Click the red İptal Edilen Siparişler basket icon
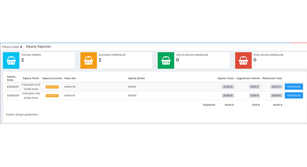This screenshot has height=167, width=307. 243,61
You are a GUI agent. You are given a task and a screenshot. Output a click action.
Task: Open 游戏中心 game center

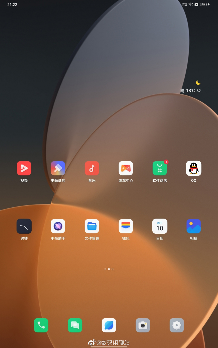(x=126, y=168)
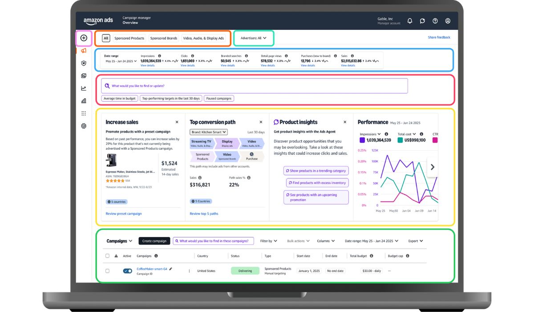Click the plus create icon in sidebar
The width and height of the screenshot is (534, 312).
tap(84, 38)
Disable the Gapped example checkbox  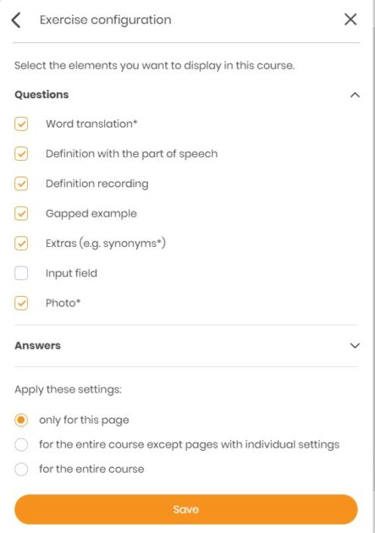click(x=21, y=213)
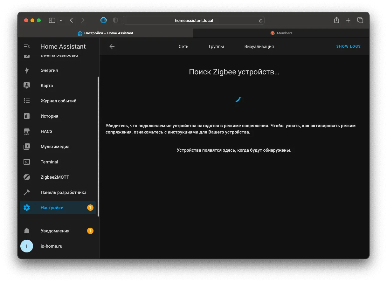Switch to the Группы tab

pyautogui.click(x=216, y=46)
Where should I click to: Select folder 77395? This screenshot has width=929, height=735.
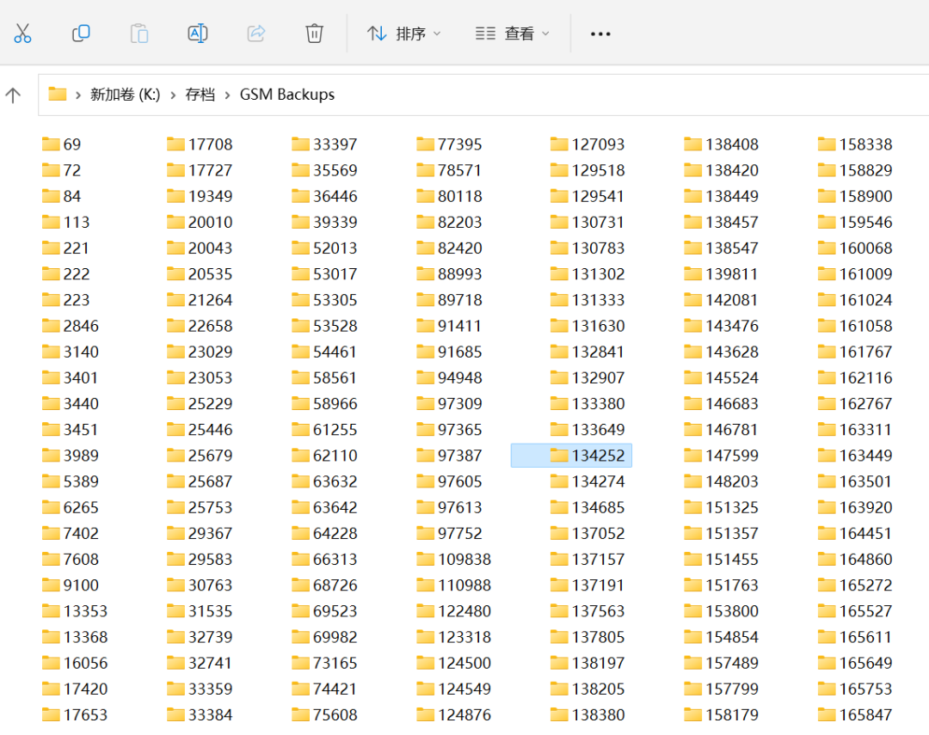[x=449, y=144]
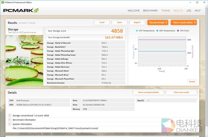Open the Benchmark tab
This screenshot has height=137, width=208.
coord(151,11)
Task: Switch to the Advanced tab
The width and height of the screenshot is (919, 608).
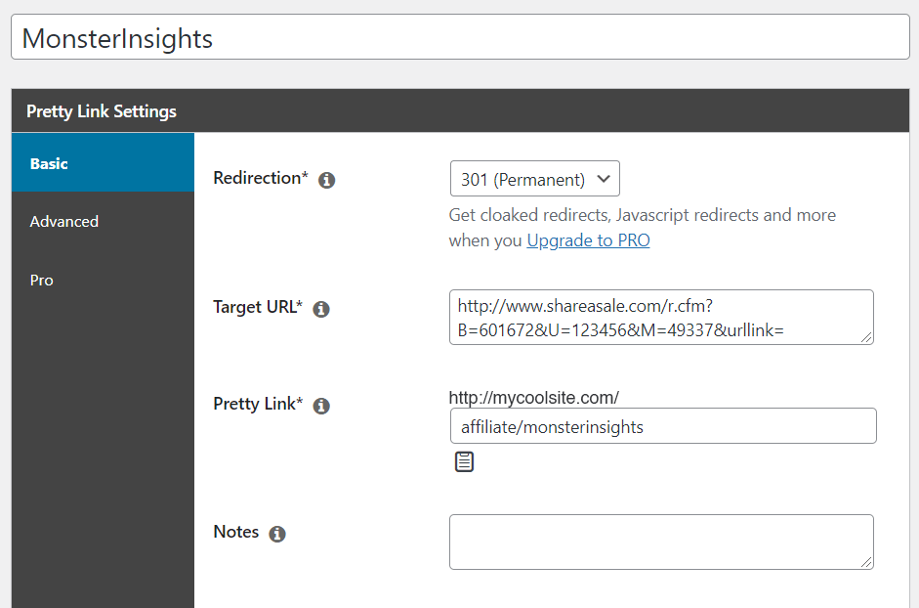Action: (x=63, y=222)
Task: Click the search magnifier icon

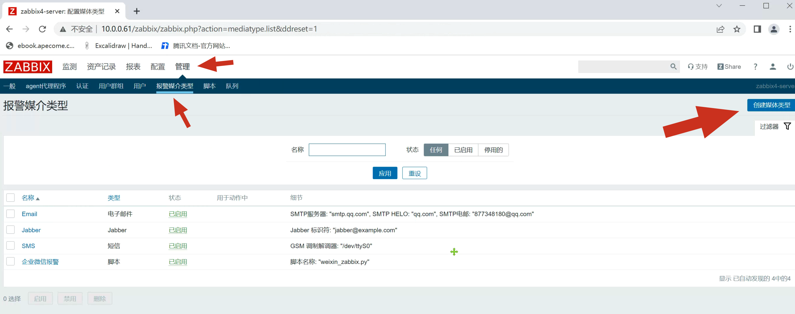Action: pyautogui.click(x=673, y=67)
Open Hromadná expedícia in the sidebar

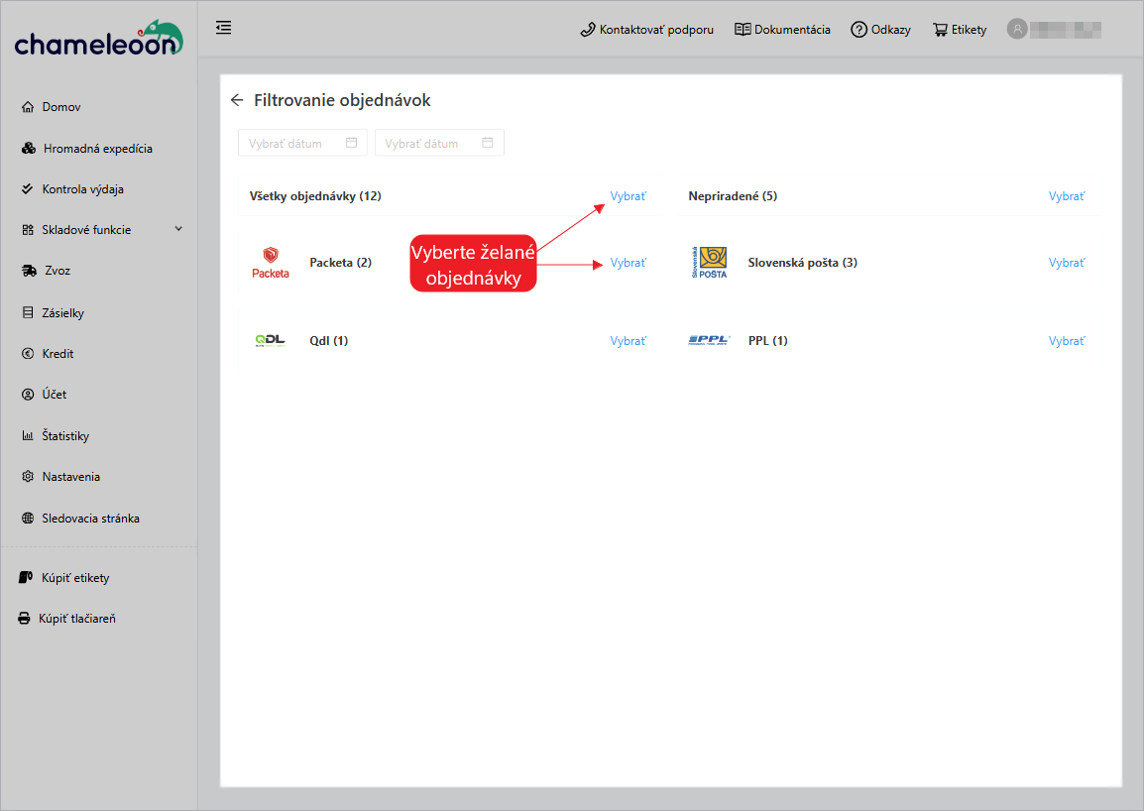tap(97, 149)
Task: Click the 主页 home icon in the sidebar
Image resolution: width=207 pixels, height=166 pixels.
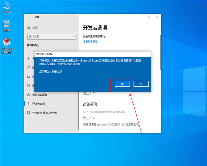Action: coord(29,28)
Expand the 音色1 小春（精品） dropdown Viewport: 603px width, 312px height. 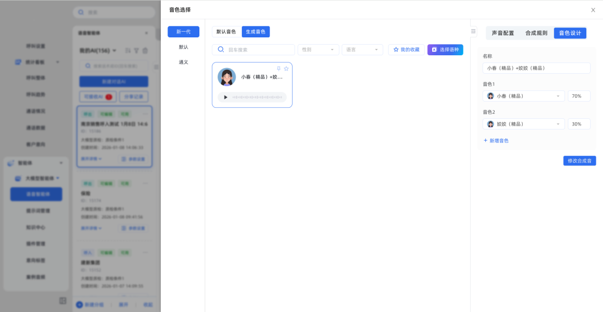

┄┄┄┄┄┄┄┄┄┄┄┄┄┄┄┄┄┄┄┄

● Exercise details:
Make an exact copy of only those lines that run from the line with "The width and height of the screenshot is (919, 608)." through the end of the records, excluding pictures.

● Solved problem:
The width and height of the screenshot is (919, 608).
Action: (x=63, y=222)
Task: Click the search magnifier icon

Action: pyautogui.click(x=673, y=67)
Open Hromadná expedícia in the sidebar

tap(97, 149)
Task: Click the 主页 home icon in the sidebar
Image resolution: width=207 pixels, height=166 pixels.
Action: coord(29,28)
Expand the 音色1 小春（精品） dropdown Viewport: 603px width, 312px height. 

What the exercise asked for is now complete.